Not apples versus apples
For investors comparing new versus existing properties raises several considerations beyond acquisition prices.
- For flippers, it might seem as though operating costs are not an immediate issue. The idea is to buy and sell as quickly as possible. However, operating costs can be a strong selling point, especially for buyers with fixed incomes. For this reason operating costs are important even to flippers.
- Operating expenses are a big concern for investors who want to buy and hold. Generally, all utilities and some maintenance items will be paid by tenants. What remains are the responsibility of the owner.

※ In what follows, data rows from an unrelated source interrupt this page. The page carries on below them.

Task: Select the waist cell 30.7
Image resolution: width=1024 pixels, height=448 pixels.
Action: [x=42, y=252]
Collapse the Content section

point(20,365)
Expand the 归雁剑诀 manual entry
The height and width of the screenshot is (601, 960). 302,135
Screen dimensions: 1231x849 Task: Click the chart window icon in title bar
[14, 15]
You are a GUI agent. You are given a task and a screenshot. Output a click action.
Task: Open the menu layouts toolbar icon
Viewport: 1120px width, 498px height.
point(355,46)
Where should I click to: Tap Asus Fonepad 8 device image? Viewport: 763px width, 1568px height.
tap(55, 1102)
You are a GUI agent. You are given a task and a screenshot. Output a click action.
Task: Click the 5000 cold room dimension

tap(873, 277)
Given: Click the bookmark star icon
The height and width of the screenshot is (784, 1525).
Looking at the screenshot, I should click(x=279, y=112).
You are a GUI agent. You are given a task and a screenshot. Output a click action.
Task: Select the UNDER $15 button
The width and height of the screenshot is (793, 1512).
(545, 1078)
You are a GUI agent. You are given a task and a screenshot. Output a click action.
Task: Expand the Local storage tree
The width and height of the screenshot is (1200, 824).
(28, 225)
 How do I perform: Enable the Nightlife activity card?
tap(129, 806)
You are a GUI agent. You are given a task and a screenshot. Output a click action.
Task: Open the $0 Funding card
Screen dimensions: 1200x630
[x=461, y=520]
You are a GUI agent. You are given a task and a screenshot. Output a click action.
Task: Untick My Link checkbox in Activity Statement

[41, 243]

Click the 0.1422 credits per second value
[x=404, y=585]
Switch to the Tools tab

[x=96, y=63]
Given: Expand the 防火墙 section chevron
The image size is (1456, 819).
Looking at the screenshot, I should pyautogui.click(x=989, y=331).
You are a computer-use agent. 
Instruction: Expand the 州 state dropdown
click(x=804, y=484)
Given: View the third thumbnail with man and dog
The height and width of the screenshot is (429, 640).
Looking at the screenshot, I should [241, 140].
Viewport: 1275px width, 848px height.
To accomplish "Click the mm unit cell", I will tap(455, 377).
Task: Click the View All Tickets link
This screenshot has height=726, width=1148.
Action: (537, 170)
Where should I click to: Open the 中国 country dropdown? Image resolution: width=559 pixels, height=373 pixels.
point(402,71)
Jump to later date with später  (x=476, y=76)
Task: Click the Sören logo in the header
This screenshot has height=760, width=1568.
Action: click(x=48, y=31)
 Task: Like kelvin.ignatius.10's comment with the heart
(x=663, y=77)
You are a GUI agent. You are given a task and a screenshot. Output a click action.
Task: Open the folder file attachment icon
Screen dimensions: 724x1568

- Location is important. Older properties are often closer to central business zones, shopping areas, and cultural attractions than newer properties.
- Existing properties may have landscaping that took years to evolve
- Buy an older home and you’re likely to find smaller closets, bigger living rooms, and formal dining areas. Newer architecture tends to favor more openness. Notice the fix-up programs on cable TV? Tearing out walls is a basic staple when working with older properties.
- Newer homes are more energy efficient and that translates into monthly savings.
- Newer homes are often located in communities that include amenities such as pools, clubhouses, and other common areas.
- As the buyer of a new property you can determine its colors, design, and features. With an existing home you’re dependent on the taste and preferences of past owners.
- Buy a new home and there are home warranties, system warranties, and appliance warranties that can offset large initial costs. With existing homes limited warranties of some type may or may not be included in the sale.
Built-for-rent properties (BFR)
Rather than look at the question as one of existing homes versus new properties, perhaps the issue for investors is different. Why not new single-family construction for investors designed specifically for use as rental real estate?
There are, in fact, such properties, what are generally known as “single-family homes built-for-rent” (SFBFRs) or simply “built-for-rent” (BFR) housing.
It turns out that BFRs differ from typical new homes. According to NAHB, built-for-rent homes are generally smaller and have fewer bedrooms, fewer bathrooms, a one-car garage or no garage, and are often joined together as townhouses.
Such properties sell. In the third quarter, say the home builders, about 14,000 BFRs were started. That’s not a huge number – it’s only about 4.5% of the new home market – but it only includes units builders expect to retain. The real market is larger. According to NAHB, “this class of single-family construction excludes homes that are sold to another party for rental purposes, which NAHB estimates may represent another two percent of single-family starts.”
In rough terms builders are selling about 6,200 BFRs to investors every quarter. Given that such homes are smaller and have fewer bedrooms they must be priced lower than nearby units designed for owner occupancy. Alternatively, they are new construction. They come with the warranties, better energy efficiency, fresher designs, and the lower operating costs associated with new homes.
“For investors,” said Sharga, “it means that the debate is no longer new versus old, it’s new versus old versus built-for-rent (BFR). BFRs represent a new wrinkle in the marketplace, one worth investigating, especially for those who want to buy, hold, and potentially save money on maintenance and operating costs every year.”